The general principle behind holiness is that you remain so attached to G-d that you never separate nor even move from Him no matter what you are doing. Then the physical things you make use of will have had a greater spiritual elevation for your having used them than whatever spiritual descent you would have suffered for having used physical things. But such a state can only come about when your mind is set constantly on G-d's greatness, exaltedness and holiness. Then you will be as one who joined the ranks of the angels while yet in the world.

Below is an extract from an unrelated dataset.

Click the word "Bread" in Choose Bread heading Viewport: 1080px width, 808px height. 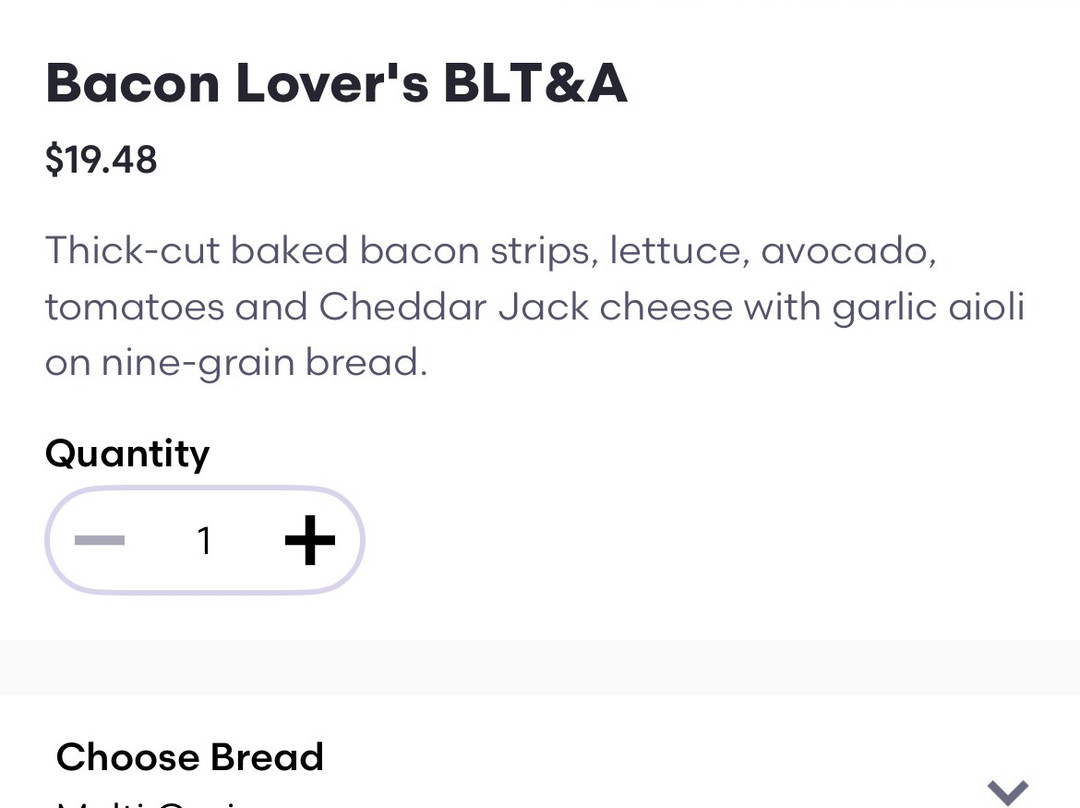click(268, 757)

We have already pointed out, however, that you cannot manage to do this on your own. You can only be expected to be attracted to it and to attempt it. And even that can only come about after you will have attained all of the traits we have mentioned thus far, from the initial promptings of caution to the fear of sin. Only then can you approach holiness and be successful at it. If you lack the other traits, you will be a foreigner and a cripple. And as it is said, "a foreigner shall not draw near" (Numbers 18:4). But after you will have readied yourself in all the ways mentioned, and after you will have further attached yourself to G-d with a strong love and a powerful reverence by recognizing His vast exaltedness, then disattach yourself from material matters, step by step, and direct all of your movements and actions to the truly hidden aspects of attachment to G-d. A spirit from on high will descend upon you, and the Creator will dwell upon you as He does for all of His holy ones. Then you will actually be like one of the angels, and all of your actions-- even the most common and corporeal-- will be part of your offering and your service.